H3K4me3 - H3K4me3

H3K4me3 est une modification épigénétique de la protéine d'encapsidation de l'ADN Histone H3 . Il est une marque qui indique le tri méthylation au 4 lysine résidus de la protéine histone H3 et souvent impliqué dans la régulation de l' expression génique . Le nom désigne l'ajout de trois groupes méthyle ( triméthylation ) à la lysine 4 sur la protéine histone H3 .

H3 est utilisé pour conditionner l' ADN dans les cellules eucaryotes (y compris les cellules humaines), et les modifications apportées à l'histone altèrent l'accessibilité des gènes pour la transcription. H3K4me3 est généralement associé à l'activation de la transcription de gènes voisins. La triméthylation H3K4 régule l'expression des gènes par le remodelage de la chromatine par le complexe NURF . Cela rend l'ADN de la chromatine plus accessible aux facteurs de transcription , permettant aux gènes d'être transcrits et exprimés dans la cellule. Plus précisément, H3K4me3 régule positivement la transcription en apportant des histones acétylases et des enzymes de remodelage des nucléosomes (NURF). H3K4me3 joue également un rôle important dans la régulation génétique de la puissance et de la lignée des cellules souches . En effet, cette modification des histones se trouve davantage dans les zones de l'ADN associées au développement et à l'établissement de l'identité cellulaire.

Nomenclature

H3K4me1 indique la monométhylation de la lysine 4 sur la sous-unité de la protéine histone H3 :

Abr. Sens
H3 Famille d'histones H3
K abréviation standard de lysine
4 position du résidu d'acide aminé

(en comptant à partir de l'extrémité N)

moi groupe méthyle
3 nombre de groupes méthyle ajoutés

Méthylation de la lysine

Méthylation-lysine

Ce diagramme montre la méthylation progressive d'un résidu lysine. La triméthylation désigne la méthylation présente dans H3K4me3.

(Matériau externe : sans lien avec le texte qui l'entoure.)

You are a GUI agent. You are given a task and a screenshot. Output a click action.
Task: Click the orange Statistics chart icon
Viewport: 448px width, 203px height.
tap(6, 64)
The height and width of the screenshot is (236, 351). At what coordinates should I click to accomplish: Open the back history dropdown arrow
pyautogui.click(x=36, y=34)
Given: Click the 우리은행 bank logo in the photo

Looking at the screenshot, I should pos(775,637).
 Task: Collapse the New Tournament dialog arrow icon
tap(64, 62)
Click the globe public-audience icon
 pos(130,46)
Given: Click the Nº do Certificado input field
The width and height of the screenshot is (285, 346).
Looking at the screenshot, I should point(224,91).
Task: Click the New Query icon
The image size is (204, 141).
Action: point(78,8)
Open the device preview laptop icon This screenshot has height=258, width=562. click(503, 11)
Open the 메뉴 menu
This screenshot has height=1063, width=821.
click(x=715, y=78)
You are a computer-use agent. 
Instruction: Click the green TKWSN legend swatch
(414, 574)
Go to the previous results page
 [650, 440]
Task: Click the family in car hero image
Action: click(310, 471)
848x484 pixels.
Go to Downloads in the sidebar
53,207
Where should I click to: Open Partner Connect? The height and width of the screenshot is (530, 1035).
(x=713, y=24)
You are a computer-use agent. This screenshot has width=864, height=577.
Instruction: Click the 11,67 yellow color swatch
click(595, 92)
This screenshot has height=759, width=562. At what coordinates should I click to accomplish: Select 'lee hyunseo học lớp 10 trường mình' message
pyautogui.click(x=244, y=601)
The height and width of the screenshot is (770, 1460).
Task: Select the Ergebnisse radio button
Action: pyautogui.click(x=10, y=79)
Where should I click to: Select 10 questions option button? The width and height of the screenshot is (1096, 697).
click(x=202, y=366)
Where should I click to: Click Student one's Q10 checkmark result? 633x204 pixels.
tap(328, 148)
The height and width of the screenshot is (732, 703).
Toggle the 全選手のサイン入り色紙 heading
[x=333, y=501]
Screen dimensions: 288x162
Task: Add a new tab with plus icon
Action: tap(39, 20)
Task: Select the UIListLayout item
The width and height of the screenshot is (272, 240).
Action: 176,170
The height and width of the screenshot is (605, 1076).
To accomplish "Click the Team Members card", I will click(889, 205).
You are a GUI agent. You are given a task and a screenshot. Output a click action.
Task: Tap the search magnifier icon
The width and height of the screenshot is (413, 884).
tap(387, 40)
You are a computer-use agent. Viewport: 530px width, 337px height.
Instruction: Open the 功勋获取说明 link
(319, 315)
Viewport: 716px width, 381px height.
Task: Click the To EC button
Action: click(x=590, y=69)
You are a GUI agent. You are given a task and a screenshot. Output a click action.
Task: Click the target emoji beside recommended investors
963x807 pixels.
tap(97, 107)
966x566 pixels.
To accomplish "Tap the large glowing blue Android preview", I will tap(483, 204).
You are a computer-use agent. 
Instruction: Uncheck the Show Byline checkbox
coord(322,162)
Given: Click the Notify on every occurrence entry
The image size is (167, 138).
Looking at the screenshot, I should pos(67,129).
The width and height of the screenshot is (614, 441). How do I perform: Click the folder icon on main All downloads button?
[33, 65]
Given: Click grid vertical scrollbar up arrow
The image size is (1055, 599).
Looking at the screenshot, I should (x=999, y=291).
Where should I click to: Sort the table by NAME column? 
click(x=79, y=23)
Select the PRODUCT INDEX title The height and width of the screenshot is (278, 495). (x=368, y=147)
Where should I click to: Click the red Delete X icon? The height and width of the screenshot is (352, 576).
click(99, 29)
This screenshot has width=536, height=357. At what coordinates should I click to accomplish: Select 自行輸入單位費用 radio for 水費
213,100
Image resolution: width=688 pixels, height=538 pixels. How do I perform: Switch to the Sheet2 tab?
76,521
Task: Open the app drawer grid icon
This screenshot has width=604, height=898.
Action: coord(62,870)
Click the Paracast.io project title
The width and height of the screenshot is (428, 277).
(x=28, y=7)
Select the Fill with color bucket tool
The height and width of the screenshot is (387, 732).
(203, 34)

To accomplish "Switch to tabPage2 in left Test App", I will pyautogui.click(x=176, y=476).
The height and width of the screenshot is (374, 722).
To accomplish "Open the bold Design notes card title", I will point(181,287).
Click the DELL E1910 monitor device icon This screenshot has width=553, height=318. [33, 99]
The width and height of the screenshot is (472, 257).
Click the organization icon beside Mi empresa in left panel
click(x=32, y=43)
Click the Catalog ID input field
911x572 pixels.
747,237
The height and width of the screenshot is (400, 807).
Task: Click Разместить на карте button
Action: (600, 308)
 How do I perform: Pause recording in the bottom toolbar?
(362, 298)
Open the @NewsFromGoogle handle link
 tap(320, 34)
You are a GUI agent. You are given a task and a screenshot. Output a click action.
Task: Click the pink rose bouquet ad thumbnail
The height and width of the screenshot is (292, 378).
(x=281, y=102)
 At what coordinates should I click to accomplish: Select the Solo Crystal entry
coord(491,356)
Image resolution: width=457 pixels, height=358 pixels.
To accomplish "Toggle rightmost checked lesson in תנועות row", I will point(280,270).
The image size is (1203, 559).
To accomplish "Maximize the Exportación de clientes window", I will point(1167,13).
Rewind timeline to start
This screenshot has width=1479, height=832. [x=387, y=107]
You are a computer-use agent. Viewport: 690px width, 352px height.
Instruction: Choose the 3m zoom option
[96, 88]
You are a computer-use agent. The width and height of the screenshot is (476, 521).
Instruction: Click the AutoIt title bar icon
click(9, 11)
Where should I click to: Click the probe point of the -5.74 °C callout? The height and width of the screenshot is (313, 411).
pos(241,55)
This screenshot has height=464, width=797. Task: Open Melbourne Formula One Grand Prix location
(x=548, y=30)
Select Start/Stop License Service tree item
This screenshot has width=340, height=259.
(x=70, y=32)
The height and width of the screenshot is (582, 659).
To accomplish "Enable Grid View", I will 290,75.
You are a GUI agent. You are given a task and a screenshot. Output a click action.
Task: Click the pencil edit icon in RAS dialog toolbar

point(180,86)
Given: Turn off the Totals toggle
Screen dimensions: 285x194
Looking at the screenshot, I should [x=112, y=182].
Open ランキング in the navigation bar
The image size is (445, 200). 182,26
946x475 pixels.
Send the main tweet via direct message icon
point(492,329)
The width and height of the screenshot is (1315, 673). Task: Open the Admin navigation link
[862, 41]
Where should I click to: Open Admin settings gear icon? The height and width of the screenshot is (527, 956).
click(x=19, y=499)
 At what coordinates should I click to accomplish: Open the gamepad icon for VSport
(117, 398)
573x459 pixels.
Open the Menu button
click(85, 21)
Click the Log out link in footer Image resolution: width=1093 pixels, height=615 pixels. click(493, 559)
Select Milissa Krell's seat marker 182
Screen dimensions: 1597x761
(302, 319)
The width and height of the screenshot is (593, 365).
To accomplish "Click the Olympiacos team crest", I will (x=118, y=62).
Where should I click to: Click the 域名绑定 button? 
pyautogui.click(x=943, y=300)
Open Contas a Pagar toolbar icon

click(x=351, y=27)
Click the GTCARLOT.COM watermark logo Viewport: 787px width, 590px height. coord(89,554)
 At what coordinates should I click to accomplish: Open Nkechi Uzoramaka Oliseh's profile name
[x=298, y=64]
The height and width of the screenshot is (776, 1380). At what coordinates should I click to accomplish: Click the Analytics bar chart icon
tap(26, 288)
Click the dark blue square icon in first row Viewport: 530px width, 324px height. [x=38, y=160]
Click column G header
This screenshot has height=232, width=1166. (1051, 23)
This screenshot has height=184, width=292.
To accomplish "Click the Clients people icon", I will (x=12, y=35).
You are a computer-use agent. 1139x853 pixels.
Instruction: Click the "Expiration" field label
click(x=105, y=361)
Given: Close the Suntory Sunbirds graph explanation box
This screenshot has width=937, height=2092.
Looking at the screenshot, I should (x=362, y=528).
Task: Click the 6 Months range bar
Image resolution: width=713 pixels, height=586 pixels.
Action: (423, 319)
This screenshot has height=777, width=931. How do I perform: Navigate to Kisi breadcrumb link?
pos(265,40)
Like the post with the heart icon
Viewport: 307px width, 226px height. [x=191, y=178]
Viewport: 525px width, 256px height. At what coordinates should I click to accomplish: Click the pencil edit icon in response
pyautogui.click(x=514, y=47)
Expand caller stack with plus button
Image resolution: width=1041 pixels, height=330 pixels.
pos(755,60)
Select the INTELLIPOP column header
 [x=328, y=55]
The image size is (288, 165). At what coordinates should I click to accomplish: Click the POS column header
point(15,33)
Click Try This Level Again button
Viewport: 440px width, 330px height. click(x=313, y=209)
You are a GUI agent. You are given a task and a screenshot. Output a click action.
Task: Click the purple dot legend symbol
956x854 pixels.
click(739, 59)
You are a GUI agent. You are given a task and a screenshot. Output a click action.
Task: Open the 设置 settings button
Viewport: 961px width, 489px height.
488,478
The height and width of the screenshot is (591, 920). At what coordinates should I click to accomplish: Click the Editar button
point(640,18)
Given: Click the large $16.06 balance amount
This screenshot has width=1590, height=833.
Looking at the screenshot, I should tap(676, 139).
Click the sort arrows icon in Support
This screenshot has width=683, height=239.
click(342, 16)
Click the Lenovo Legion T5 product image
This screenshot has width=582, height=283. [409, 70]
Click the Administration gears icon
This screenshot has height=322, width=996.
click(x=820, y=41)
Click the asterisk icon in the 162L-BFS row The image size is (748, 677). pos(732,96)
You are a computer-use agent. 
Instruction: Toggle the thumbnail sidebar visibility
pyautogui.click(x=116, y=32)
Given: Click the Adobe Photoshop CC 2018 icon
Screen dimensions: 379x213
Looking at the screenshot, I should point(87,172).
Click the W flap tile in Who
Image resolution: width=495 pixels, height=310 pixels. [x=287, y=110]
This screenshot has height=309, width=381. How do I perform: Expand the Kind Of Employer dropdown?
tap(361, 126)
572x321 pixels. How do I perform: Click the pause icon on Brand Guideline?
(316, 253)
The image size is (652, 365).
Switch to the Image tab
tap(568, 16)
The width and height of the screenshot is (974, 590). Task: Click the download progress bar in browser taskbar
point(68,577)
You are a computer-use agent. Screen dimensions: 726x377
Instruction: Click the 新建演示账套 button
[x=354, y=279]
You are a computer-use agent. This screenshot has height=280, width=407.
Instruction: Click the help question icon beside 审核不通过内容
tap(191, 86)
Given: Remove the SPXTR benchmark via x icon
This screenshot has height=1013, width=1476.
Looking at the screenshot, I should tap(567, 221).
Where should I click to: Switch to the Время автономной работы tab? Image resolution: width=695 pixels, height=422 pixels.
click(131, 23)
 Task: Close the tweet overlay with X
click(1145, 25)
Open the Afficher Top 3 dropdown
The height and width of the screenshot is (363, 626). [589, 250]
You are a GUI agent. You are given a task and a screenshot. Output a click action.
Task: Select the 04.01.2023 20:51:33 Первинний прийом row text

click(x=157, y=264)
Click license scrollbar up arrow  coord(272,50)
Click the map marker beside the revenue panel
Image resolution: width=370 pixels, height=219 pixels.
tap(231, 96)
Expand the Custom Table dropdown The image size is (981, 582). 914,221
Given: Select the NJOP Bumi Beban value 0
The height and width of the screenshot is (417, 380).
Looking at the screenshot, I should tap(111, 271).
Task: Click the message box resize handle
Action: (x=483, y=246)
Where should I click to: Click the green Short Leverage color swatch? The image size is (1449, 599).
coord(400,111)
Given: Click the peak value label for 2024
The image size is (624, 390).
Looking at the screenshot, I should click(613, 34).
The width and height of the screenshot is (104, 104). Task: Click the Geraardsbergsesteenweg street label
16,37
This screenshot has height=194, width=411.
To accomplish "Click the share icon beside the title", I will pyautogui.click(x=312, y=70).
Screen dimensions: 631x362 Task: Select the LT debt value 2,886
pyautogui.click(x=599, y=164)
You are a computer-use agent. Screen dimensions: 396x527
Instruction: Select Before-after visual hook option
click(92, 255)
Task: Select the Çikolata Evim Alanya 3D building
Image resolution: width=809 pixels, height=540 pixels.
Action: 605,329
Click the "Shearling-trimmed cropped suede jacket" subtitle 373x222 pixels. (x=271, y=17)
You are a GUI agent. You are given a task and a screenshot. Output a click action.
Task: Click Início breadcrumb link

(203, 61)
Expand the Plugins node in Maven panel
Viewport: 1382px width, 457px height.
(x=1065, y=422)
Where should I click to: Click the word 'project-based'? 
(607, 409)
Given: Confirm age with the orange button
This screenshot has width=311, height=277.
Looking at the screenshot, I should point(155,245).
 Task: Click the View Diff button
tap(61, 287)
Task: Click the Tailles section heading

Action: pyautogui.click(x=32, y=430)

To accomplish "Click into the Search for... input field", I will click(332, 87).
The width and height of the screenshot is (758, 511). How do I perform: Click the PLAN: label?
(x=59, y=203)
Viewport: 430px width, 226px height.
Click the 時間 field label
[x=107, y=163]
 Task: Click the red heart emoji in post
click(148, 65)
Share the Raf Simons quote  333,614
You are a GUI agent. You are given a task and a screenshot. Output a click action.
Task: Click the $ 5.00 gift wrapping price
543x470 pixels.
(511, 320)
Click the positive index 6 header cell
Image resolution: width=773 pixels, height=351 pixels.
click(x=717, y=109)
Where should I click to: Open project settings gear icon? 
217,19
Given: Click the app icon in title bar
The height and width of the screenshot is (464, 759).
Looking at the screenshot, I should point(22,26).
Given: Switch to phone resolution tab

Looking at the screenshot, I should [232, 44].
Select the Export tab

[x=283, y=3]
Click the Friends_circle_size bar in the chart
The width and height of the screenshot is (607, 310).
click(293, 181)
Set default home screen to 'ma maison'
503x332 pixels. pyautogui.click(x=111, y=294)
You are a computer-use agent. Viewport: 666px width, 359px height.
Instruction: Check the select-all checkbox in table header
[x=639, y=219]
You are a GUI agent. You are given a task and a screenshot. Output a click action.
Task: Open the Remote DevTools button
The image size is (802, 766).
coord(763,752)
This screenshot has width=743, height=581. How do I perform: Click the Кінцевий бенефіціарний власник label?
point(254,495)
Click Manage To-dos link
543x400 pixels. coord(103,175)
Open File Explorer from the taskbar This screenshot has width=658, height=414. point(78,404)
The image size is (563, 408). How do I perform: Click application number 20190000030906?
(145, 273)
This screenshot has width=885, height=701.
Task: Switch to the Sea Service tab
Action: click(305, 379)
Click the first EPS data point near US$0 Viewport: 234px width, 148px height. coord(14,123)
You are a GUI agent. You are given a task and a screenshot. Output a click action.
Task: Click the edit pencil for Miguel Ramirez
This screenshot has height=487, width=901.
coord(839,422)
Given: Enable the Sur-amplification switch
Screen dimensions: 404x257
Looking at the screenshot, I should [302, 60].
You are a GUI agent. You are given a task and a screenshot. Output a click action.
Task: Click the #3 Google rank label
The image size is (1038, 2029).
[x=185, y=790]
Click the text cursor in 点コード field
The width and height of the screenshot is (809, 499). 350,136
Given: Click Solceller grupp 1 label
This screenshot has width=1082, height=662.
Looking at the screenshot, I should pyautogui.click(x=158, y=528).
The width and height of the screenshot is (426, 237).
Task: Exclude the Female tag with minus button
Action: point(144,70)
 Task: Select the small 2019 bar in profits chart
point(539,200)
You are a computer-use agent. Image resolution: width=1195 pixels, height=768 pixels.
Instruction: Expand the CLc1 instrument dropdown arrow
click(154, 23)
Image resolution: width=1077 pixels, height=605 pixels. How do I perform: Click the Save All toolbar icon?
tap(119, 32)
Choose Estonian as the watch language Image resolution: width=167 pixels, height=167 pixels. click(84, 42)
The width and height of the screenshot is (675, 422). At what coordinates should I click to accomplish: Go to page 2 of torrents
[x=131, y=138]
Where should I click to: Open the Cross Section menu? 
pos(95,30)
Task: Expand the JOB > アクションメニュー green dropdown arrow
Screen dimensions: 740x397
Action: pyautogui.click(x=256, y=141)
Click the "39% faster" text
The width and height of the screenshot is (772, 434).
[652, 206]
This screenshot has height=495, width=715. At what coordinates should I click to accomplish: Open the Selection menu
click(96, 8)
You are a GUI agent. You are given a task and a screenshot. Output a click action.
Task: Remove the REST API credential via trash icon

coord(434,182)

La modification H3K4me3 est créée par une histone méthyltransférase (HMT) spécifique de la lysine transférant trois groupes méthyle à l'histone H3. H3K4me3 est méthylé par des complexes de méthyltransférase contenant une protéine WDR5 , qui contient le motif protéique répété WD40 . Le WDR5 s'associe spécifiquement au H3K4 diméthylé et permet une méthylation supplémentaire par les méthyltransférases, permettant la création et la lecture de la modification H3K4me3. L'activité WDR5 s'est avérée nécessaire pour les gènes de développement, comme les gènes Hox , qui sont régulés par la méthylation des histones.

Marqueur épigénétique

H3K4me3 est une modification d'histone couramment utilisée. H3K4me3 est l'une des modifications d'histones les moins abondantes ; cependant, il est fortement enrichi en promoteurs actifs à proximité des sites de démarrage de la transcription (TSS) et corrélé positivement avec la transcription. H3K4me3 est utilisé comme code d'histone ou marque d'histone dans les études épigénétiques (généralement identifié par immunoprécipitation de la chromatine ) pour identifier les promoteurs de gènes actifs .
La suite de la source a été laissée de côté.